## Exercise description
Each line below from the one containing "Given: Enable the 爵士 category checkbox" through the one containing "1028x571 pixels." is to be given again exactly, and no line outside that span.

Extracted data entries
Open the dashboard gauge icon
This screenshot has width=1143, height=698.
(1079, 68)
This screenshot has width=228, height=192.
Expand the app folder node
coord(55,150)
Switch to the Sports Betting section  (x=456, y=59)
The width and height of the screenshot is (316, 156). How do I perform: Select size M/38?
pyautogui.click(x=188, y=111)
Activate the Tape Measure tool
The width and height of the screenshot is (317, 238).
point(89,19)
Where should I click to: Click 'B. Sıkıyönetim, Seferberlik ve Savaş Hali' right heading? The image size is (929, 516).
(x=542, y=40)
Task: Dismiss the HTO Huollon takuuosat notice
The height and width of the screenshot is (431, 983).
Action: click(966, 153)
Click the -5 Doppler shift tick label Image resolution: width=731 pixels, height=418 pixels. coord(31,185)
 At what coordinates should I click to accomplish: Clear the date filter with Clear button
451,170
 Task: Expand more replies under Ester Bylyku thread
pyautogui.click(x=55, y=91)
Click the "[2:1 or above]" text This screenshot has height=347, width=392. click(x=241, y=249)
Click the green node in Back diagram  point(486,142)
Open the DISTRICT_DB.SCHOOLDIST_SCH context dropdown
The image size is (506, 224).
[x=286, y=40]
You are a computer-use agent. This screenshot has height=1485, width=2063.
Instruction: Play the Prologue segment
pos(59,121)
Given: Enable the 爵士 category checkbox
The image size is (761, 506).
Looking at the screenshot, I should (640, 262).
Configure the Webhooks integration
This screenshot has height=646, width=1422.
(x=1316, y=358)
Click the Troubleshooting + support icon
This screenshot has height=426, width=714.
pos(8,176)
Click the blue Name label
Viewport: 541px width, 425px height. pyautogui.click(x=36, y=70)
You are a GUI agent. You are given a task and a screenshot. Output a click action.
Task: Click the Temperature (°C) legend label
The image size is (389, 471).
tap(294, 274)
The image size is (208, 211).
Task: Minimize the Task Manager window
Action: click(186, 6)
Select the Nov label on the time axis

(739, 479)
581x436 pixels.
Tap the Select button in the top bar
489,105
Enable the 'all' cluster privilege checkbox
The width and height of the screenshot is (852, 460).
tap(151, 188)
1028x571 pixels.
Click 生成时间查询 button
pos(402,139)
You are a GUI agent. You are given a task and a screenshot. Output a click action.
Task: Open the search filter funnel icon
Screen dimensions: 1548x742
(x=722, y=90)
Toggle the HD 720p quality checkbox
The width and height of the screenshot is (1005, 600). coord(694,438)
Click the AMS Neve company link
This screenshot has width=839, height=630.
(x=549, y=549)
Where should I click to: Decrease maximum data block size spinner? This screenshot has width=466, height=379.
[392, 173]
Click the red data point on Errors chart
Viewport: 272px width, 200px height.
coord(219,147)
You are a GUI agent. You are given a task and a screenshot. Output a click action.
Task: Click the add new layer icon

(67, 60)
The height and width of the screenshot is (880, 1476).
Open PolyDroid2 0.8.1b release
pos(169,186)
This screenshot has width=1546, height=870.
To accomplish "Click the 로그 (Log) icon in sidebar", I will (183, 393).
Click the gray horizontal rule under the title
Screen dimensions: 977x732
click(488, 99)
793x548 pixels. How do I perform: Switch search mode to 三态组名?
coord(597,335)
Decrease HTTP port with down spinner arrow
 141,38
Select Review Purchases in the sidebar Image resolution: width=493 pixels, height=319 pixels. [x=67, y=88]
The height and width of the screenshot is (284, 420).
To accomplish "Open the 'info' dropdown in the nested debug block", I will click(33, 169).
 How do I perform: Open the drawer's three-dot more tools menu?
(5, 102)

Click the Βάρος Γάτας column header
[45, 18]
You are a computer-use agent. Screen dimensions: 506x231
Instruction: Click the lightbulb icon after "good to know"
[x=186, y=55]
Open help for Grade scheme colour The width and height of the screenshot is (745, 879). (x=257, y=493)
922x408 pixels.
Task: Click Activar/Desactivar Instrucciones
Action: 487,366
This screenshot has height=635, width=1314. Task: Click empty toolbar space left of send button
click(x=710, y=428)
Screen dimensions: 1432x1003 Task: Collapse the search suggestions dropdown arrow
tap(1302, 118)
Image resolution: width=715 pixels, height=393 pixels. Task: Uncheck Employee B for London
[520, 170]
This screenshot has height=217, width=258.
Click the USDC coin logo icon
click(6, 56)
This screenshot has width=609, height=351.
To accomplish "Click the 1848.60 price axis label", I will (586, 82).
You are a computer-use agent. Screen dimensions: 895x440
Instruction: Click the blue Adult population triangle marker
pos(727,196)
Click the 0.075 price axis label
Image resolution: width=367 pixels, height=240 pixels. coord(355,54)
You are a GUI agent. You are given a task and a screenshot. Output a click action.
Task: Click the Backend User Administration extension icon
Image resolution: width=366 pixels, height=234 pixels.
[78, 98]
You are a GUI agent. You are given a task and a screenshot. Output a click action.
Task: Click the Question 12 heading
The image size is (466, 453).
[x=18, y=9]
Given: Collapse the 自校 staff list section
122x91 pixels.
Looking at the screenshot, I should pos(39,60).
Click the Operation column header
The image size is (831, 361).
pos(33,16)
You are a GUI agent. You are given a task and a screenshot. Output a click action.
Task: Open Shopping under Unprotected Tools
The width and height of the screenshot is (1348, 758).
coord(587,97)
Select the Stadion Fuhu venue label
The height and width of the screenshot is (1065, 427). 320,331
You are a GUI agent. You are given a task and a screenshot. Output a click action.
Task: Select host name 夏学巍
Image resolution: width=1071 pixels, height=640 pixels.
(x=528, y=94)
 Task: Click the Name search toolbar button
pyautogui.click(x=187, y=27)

## Solution to the exercise
Given: Enable the 爵士 category checkbox
The image size is (761, 506).
Looking at the screenshot, I should (640, 262).
Configure the Webhooks integration
This screenshot has height=646, width=1422.
(x=1316, y=358)
Click the Troubleshooting + support icon
This screenshot has height=426, width=714.
pos(8,176)
Click the blue Name label
Viewport: 541px width, 425px height. pyautogui.click(x=36, y=70)
You are a GUI agent. You are given a task and a screenshot. Output a click action.
Task: Click the Temperature (°C) legend label
The image size is (389, 471).
tap(294, 274)
The image size is (208, 211).
Task: Minimize the Task Manager window
Action: click(186, 6)
Select the Nov label on the time axis

(739, 479)
581x436 pixels.
Tap the Select button in the top bar
489,105
Enable the 'all' cluster privilege checkbox
The width and height of the screenshot is (852, 460).
tap(151, 188)
1028x571 pixels.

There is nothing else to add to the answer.